Addressing the first of those, for a room to be practical it has to be somewhere that you’re comfortable working in. This is especially important this year, as you’re likely to not be in uni very often and the Robbo reopening seems like a distant dream at this point. One of the most important things to making your room practical is keeping your desk tidy. That doesn’t mean it has to be bare, as you’ll see from my desk that I have a lightbox and a clock on mine- but making sure you have enough room for your laptop and notebook is essential.
It’s also a good idea to have some organisational items such as baskets or stacking trays to keep your stationary in. Having a to do list on something like a hanging whiteboard can also help you to concentrate when essays start to pile up.
Something you also shouldn’t overlook which will make your room more practical is having hooks or trinket trays to help organise everyday items. You’ll notice that I keep my keys on a hook by the door and my everyday coat is also on a hook on the back of my door. This has been a lifesaver this year as I often spent a couple of minutes each morning looking for my keys before leaving the house last year.
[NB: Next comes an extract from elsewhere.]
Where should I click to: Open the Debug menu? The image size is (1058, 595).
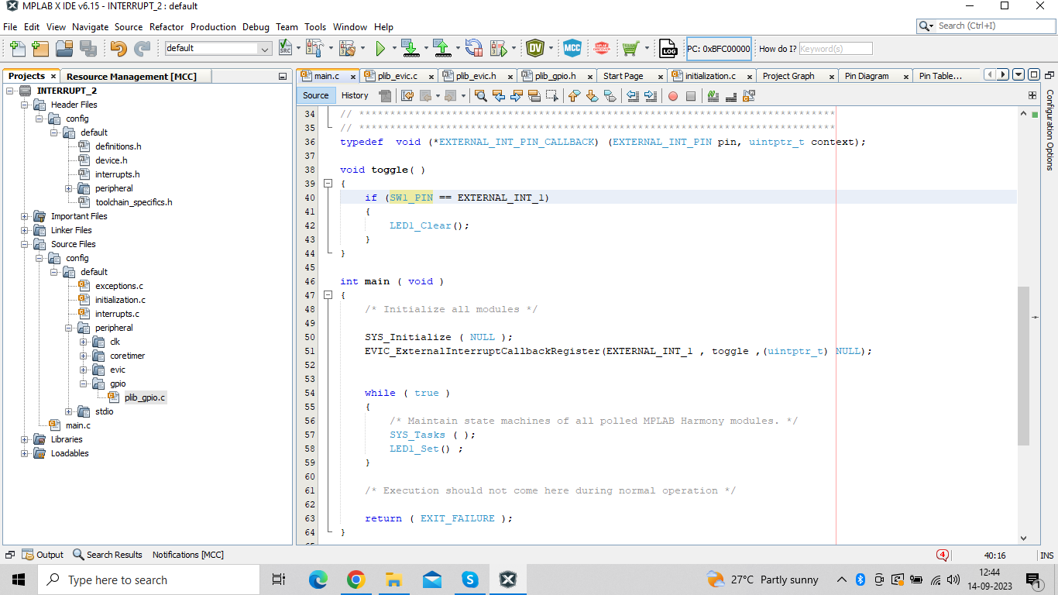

Making your room comfortable is really simple. Something as simple as having some cushions on your bed for when you aren’t sleeping and a blanket for cold nights can really make a difference to how you feel when you’re in your room.
Invest in some good pillows and a warm duvet because the nights can get cold up in the toon and you don’t want to be up all night shivering.
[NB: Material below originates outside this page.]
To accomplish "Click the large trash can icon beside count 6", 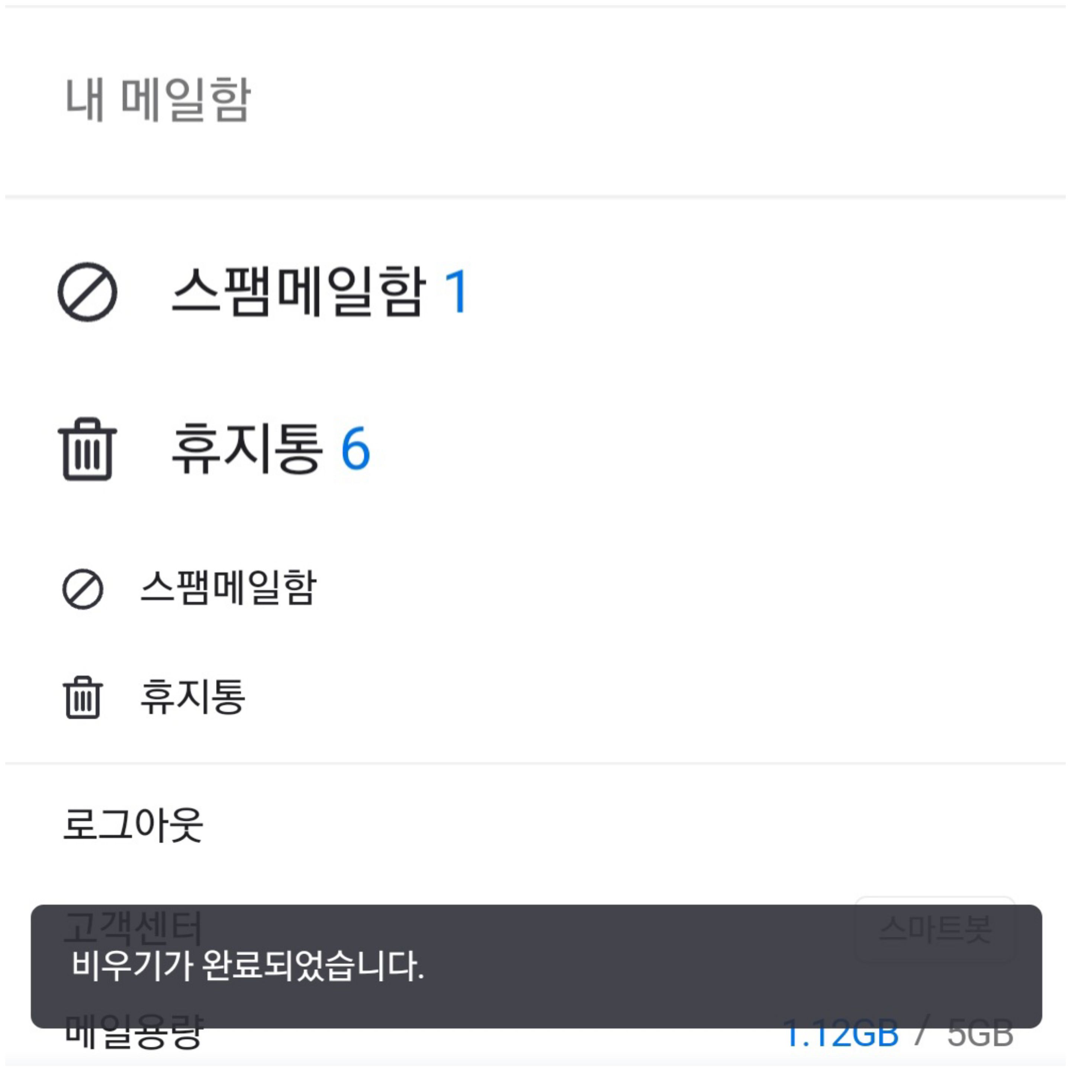I will click(87, 448).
I struggle to get to sleep quite frequently so I also have some lavender pillow spray which is nice and soothing. Candles are also an essential to keep your room smelling good and can be purchased from almost anywhere for relatively cheap.
Last but not least, making your room personal is arguably the most important of the three. I’ve surrounded myself with my hobbies, the main one of which is music. I have posters of gigs I’ve been to and bands that I love. My cushions are also musically themed and I have two Radiohead clocks just so everyone knows what a sad little man I am! Having a record player in my room also makes a massive difference and although it’s not quite the setup I have at my parent’s house it still brings me a lot of joy.
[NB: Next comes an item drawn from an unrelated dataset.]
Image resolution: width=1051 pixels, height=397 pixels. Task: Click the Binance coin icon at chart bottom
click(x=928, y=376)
Having things that other people gave to me also adds a nice personal touch. My lager poster was given to me by one of my closest friends and my Spuddy and “love bug” were given to me by my mum. Photos of family and friends are also a must.
Making your room personal can be a work in progress and although I’d say my room is fairly well decorated I’m definitely not finished with it. I’d like to add some plants to the mix- and hopefully keep them alive longer than a month this year- and I also plan on making some more home accessories. I’ve kept a bottle of Newcastle Brown Ale to turn into a candle and I’m also planning on making some letter bunting out of cardboard beer boxes. very student chic I know.
Creating your own home-away-from-home can be a lengthy process. However, it doesn’t have to be a stressful one.
Making sure that you decorate your room at least partially within the first few days of your arrival can lead to a much happier settling in period. Then, once you’ve settled in the real fun starts and you can go wild with accessories. In no time at all you’ll find that your uni room starts to feel just as cozy as your room at home!